Salmonella osteomyelitis in a previously healthy neonate: a case report and review of the literature
Italian Journal of Pediatrics volume 44, Article number: 28 (2018)
Acute osteomyelitis, which is uncommon in neonates, needs to be quickly diagnosed and treated to avoid devastating sequelae. Therefore, it is important to maintain a high index of suspicion and be aware of the evolving epidemiology and of the emergence of antibiotic resistant and aggressive strains requiring careful monitoring and targeted therapy. The most frequently isolated bacterium in neonates with osteomyelitis is Staphylococcus aureus, while Salmonella is an unusual organism causing osteomyelitis and is exceedingly rare in non-sickle cell disease children.
We report an extremely rare case of neonatal osteomyelitis caused by Salmonella in a neonate, who was previously healthy.

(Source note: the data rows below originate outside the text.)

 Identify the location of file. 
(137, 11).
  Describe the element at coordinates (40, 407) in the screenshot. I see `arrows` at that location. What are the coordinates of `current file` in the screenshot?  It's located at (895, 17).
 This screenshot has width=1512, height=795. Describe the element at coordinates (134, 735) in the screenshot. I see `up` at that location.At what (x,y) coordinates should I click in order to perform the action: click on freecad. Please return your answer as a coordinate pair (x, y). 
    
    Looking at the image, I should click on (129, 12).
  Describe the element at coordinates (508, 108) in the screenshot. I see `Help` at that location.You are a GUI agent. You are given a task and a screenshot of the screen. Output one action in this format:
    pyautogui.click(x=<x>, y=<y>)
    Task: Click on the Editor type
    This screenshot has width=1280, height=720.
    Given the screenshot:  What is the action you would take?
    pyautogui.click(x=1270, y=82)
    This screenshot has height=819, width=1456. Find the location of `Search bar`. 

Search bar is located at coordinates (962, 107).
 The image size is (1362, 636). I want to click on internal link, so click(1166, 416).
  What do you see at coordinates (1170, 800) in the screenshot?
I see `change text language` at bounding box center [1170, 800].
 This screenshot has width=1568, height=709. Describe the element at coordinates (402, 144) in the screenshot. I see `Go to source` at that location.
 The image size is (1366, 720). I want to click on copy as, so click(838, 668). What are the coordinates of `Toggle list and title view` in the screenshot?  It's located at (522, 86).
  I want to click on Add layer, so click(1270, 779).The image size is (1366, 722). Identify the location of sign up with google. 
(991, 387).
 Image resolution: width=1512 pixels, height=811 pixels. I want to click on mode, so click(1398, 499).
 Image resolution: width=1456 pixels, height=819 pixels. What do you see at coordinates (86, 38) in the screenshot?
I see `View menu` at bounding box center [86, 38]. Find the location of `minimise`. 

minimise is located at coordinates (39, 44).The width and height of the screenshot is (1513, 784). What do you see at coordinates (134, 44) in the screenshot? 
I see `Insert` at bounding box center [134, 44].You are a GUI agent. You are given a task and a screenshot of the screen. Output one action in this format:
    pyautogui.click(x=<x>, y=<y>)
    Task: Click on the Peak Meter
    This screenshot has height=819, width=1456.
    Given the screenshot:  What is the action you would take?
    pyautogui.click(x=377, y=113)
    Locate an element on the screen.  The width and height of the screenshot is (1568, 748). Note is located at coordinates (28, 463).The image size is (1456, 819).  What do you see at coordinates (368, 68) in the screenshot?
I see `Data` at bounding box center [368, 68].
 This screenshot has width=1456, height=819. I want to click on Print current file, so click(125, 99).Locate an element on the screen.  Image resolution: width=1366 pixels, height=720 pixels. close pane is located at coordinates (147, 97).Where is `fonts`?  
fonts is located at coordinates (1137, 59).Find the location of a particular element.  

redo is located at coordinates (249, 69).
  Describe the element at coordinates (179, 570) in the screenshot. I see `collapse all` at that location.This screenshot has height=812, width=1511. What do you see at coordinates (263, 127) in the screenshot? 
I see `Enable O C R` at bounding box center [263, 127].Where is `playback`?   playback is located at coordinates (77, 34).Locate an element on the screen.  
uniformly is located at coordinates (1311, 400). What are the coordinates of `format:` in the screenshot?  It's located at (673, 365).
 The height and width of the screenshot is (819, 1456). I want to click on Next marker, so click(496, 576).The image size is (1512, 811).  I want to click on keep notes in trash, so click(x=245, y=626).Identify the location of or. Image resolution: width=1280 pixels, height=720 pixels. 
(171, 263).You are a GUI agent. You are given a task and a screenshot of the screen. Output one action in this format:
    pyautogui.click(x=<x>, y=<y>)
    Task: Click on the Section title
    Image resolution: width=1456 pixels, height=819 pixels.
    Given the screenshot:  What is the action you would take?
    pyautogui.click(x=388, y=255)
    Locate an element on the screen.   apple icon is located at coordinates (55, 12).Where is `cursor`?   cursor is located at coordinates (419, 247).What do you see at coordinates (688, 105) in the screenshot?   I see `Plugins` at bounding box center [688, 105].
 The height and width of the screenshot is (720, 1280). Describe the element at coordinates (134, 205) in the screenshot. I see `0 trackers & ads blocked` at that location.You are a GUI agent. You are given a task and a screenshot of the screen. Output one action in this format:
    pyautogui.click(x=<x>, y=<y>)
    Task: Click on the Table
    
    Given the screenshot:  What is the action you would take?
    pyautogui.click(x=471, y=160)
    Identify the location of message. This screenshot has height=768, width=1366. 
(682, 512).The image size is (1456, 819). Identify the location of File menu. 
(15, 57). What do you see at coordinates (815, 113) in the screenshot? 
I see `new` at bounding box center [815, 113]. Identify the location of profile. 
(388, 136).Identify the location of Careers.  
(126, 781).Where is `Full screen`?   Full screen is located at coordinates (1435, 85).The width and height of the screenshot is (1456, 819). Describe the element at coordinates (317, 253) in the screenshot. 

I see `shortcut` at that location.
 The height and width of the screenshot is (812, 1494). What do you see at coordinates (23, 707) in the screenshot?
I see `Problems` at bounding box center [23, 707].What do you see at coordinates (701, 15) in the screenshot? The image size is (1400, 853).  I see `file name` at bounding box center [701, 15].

We report this case because it was caused by a rare pathogenic germ in newborns and by its non-specific presentation.
Salmonella should be kept in mind in the differential diagnosis of neonatal osteomyelitis. It is important to start antibiotic therapy as soon as possible and to adjust therapy in relation to the susceptibility of the bacterial strain.
Acute osteomyelitis is uncommon in neonates. Any bacteria can cause osteomyelitis in children. The most frequently isolated bacterium in neonates with osteomyelitis is Staphylococcus aureus, accounting for more than 50% of cases. Other microorganisms include Escherichia coli, Streptococcus, Klebsiella and Proteus [1, 2]. In general, Salmonella rarely causes osteomyelitis in the newborn or in non-sickle cell disease children. In this paper, we presented a case of Salmonella osteomyelitis in a previously healthy neonate.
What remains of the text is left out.